- TASK DESCRIPTION:
Exactly transcribe the line that holds "Mechatronics Engineering (248, 1646)" and every remaining line of the records, up to and including the final one, with nothing else.

=== RECORDS FOR THIS EXERCISE ===

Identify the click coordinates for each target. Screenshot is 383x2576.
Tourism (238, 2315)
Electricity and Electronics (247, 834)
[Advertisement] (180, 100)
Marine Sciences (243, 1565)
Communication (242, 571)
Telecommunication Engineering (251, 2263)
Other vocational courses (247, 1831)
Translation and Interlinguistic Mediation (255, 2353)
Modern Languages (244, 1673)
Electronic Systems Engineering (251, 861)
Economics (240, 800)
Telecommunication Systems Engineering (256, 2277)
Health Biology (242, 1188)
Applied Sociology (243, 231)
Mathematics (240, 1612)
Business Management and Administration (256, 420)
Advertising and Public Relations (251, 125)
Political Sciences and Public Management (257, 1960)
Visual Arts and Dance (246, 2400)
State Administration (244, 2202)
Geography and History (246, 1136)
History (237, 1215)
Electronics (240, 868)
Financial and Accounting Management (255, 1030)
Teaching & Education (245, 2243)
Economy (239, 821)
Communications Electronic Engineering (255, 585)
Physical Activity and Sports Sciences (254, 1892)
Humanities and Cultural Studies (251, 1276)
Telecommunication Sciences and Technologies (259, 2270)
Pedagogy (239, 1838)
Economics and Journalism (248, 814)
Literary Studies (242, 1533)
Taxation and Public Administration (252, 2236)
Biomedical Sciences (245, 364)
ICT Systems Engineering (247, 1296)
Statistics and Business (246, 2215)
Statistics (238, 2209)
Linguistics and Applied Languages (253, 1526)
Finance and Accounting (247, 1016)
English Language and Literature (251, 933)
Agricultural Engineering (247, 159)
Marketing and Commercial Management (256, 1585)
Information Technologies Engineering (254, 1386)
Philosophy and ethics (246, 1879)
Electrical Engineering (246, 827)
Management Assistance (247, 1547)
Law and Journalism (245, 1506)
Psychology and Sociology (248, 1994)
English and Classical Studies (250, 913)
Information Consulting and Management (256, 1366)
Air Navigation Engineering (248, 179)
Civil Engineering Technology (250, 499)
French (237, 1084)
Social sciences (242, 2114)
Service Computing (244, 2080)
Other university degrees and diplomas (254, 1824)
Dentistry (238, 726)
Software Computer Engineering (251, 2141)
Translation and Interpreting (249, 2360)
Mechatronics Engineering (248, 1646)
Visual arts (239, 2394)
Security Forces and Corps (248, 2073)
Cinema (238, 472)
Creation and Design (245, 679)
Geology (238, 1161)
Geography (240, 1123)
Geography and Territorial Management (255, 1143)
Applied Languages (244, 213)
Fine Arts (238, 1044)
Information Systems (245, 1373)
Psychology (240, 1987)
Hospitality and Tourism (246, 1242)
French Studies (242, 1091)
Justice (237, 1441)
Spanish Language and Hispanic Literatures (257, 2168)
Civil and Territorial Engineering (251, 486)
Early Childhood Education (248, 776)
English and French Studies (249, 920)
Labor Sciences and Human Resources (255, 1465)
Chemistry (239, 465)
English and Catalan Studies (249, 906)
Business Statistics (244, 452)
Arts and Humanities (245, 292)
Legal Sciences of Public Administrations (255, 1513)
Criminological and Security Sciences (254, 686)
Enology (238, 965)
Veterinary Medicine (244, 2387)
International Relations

===

- RESPONSE AREA:
Mechatronics Engineering (248, 1646)
Visual arts (239, 2394)
Security Forces and Corps (248, 2073)
Cinema (238, 472)
Creation and Design (245, 679)
Geology (238, 1161)
Geography (240, 1123)
Geography and Territorial Management (255, 1143)
Applied Languages (244, 213)
Fine Arts (238, 1044)
Information Systems (245, 1373)
Psychology (240, 1987)
Hospitality and Tourism (246, 1242)
French Studies (242, 1091)
Justice (237, 1441)
Spanish Language and Hispanic Literatures (257, 2168)
Civil and Territorial Engineering (251, 486)
Early Childhood Education (248, 776)
English and French Studies (249, 920)
Labor Sciences and Human Resources (255, 1465)
Chemistry (239, 465)
English and Catalan Studies (249, 906)
Business Statistics (244, 452)
Arts and Humanities (245, 292)
Legal Sciences of Public Administrations (255, 1513)
Criminological and Security Sciences (254, 686)
Enology (238, 965)
Veterinary Medicine (244, 2387)
International Relations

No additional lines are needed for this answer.